Activa Minoristas del Popular Asociación para la tutela de los inversores minoristas afectados por la resolución, supervisión y gestión del Banco Popular, établie à Madrid (Espagne), représentée par Me C. Arredondo Díaz, avocat,

partie requérante,

contre

Banque centrale européenne (BCE), représentée par MM. R. Ugena Torrejon et A. Lefterov, en qualité d’agents,

et

Conseil de résolution unique (CRU), représenté initialement par Mes B. Meyring, S. Schelo, F. Málaga Diéguez, F. Fernández de Trocóniz Robles, T. Klupsch, M. Bettermann, L. Baudenbacher et S. Ianc, puis par Mes Meyring, Schelo, Málaga Diéguez, Fernández de Trocóniz Robles, Klupsch, Bettermann, Ianc et M. Rickert, avocats,

parties défenderesses,

ayant pour objet une demande fondée sur l’article 263 TFUE et tendant à l’annulation de la décision SRB/EES/2017/08 du CRU, du 7 juin 2017, concernant un dispositif de résolution à l’égard de Banco Popular Español, SA,

LE TRIBUNAL (huitième chambre),

composé de M. A. M. Collins, président, Mme M. Kancheva et M. G. De Baere (rapporteur), juges,

greffier : M. E. Coulon,

rend la présente

Ordonnance

 Antécédents du litige, procédure et conclusions des parties

1        Par décision SRB/EES/2017/08 du 7 juin 2017 (ci-après la « décision attaquée »), le Conseil de résolution unique (CRU) a adopté un dispositif de résolution à l’égard de Banco Popular Español, SA. Cette décision est fondée sur l’article 18 du règlement (UE) no 806/2014 du Parlement européen et du Conseil, du 15 juillet 2014, établissant des règles et une procédure uniformes pour la résolution des établissements de crédit et de certaines entreprises d’investissement dans le cadre d’un mécanisme de résolution unique et d’un Fonds de résolution bancaire unique, et modifiant le règlement (UE) no 1093/2010 (JO 2014, L 225, p. 1). La décision attaquée désigne le Fondo de Reestructuración Ordenada Bancaria (FROB, Fonds de restructuration ordonnée des établissements bancaires, Espagne) comme destinataire.

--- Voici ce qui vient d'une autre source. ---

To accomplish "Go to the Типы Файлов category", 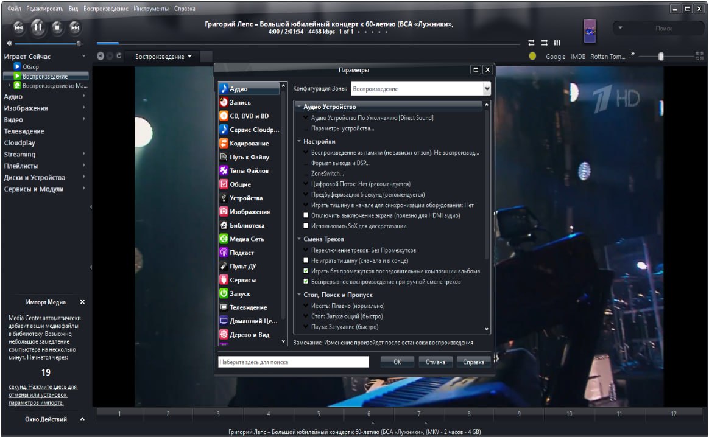I will click(249, 171).

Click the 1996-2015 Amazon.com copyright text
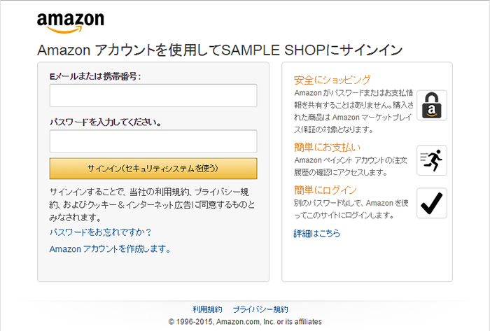245,321
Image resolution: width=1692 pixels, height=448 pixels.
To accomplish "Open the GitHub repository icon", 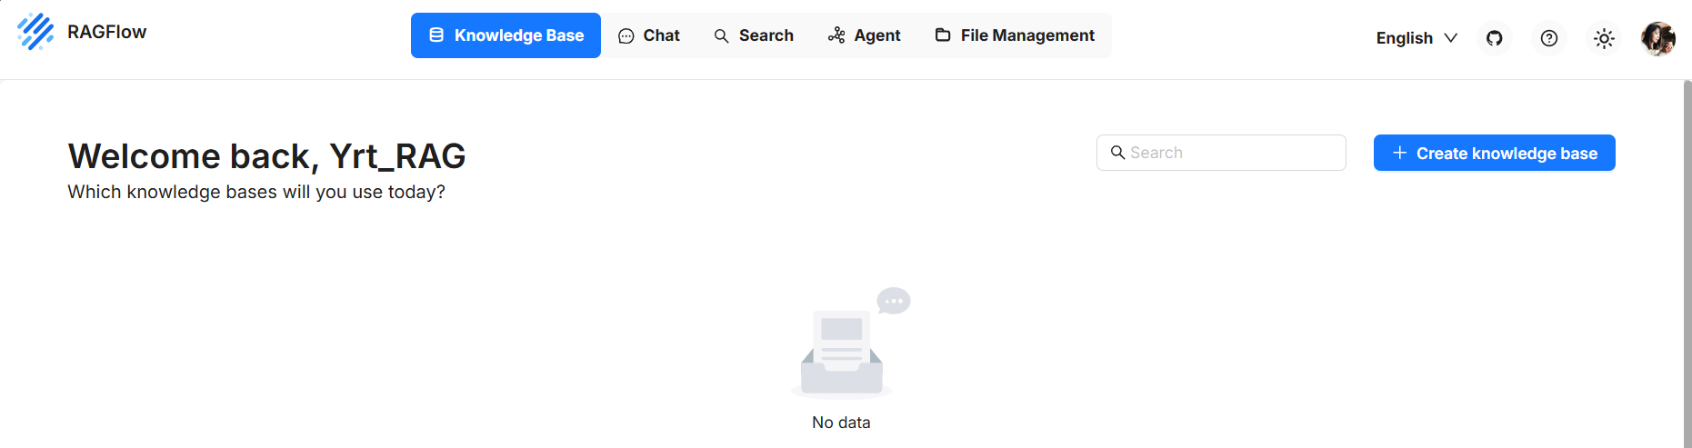I will point(1494,38).
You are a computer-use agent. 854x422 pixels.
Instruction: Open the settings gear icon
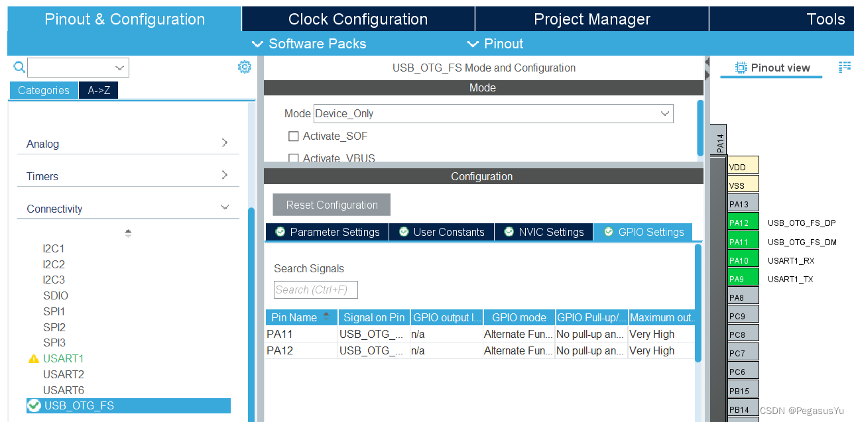(x=245, y=67)
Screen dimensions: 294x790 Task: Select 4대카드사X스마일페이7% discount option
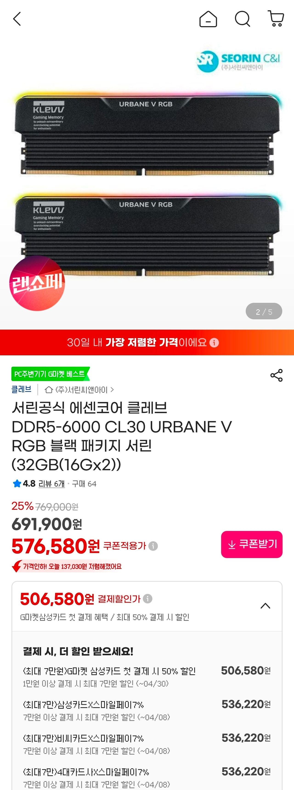point(147,778)

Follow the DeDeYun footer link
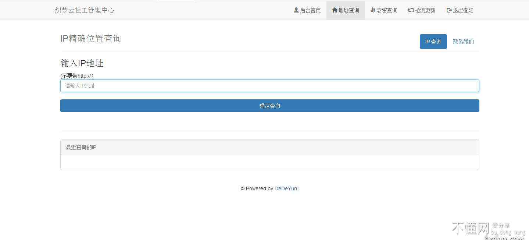coord(286,188)
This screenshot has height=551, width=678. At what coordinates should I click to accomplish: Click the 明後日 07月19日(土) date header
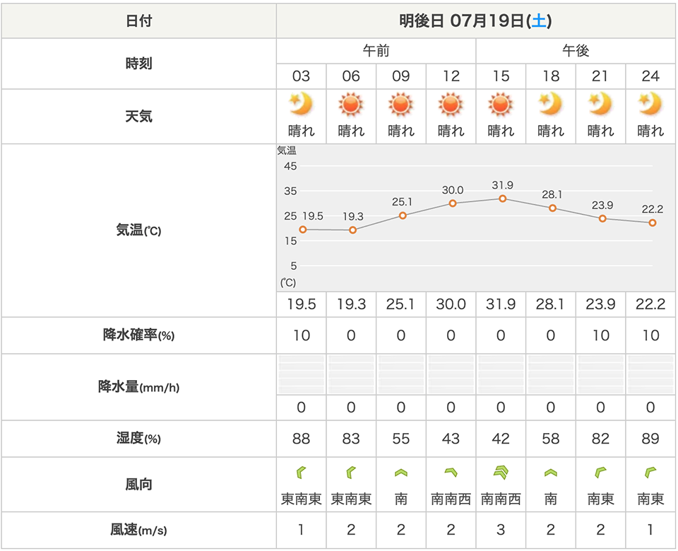pyautogui.click(x=475, y=20)
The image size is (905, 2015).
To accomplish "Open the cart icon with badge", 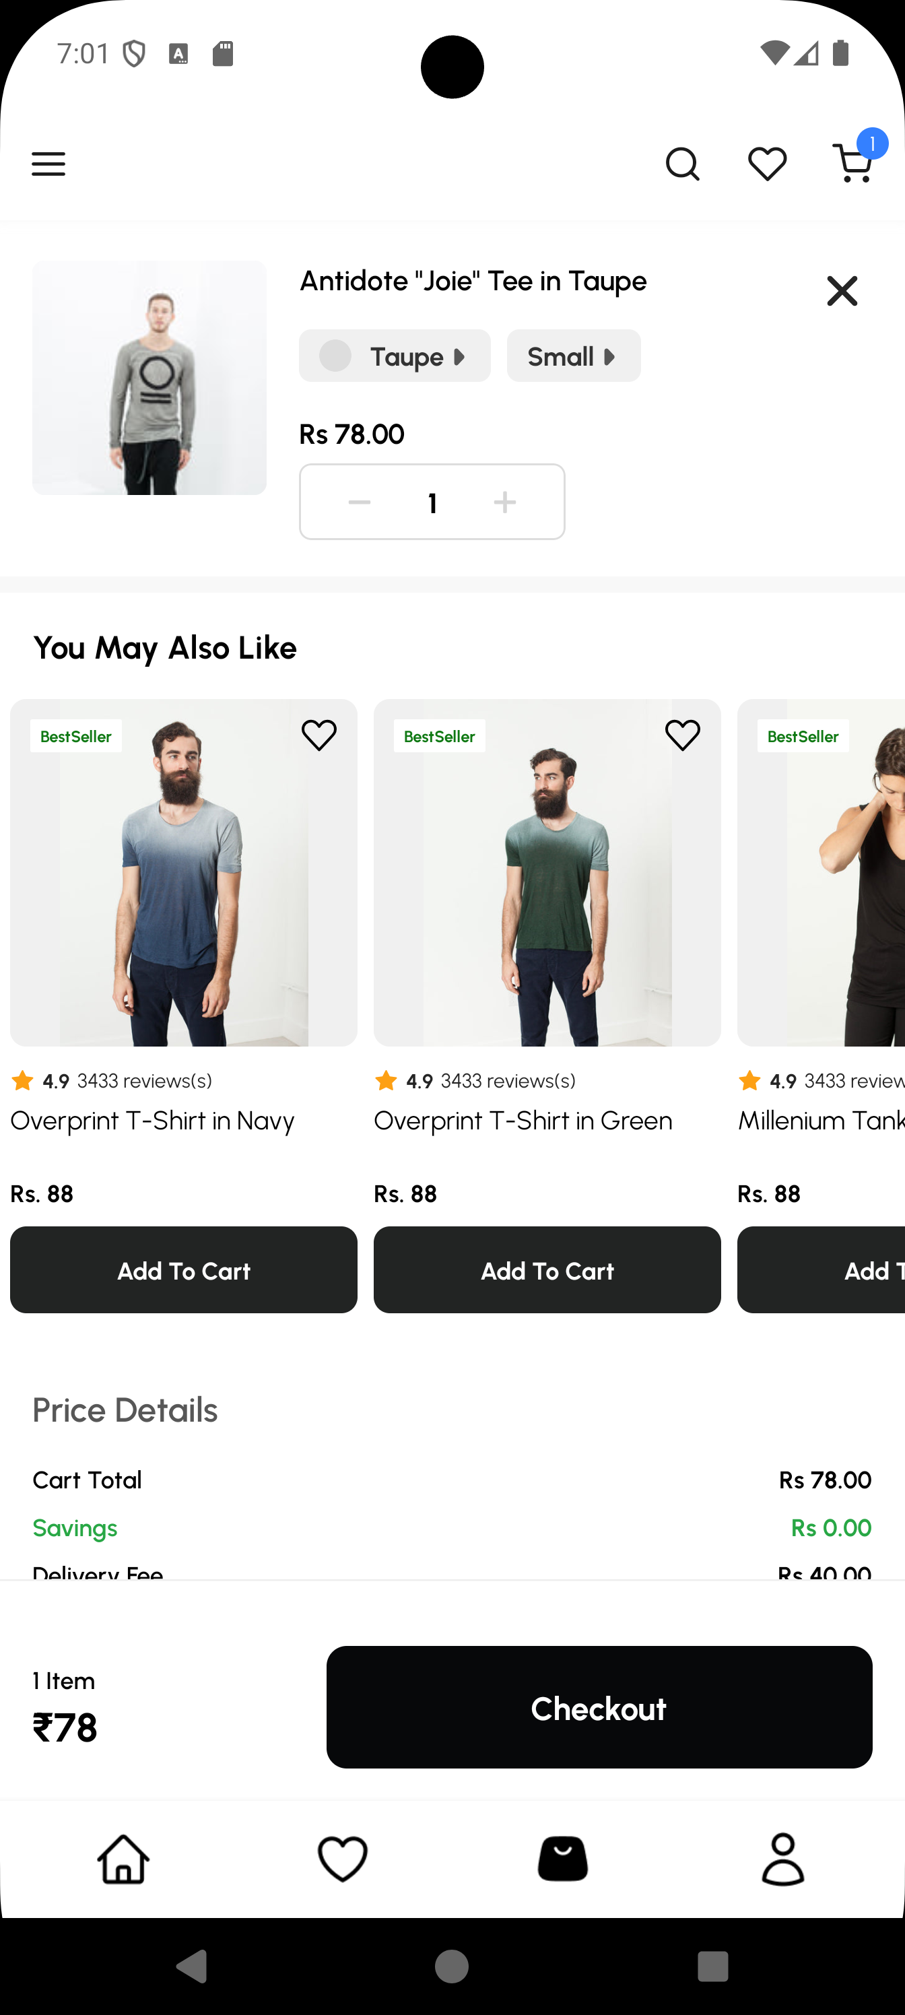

2        Par requête déposée au greffe du Tribunal le 8 septembre 2017, la requérante, Activa Minoristas del Popular Asociación para la tutela de los inversores minoristas afectados por la resolución, supervisión y gestión del Banco Popular, a introduit le présent recours.

3        Le 27 février 2018, le CRU a déposé son mémoire en défense dans lequel, sans formellement soulever une exception d’irrecevabilité au sens de l’article 130, paragraphe 1, du règlement de procédure du Tribunal, il a fait valoir que le recours était irrecevable.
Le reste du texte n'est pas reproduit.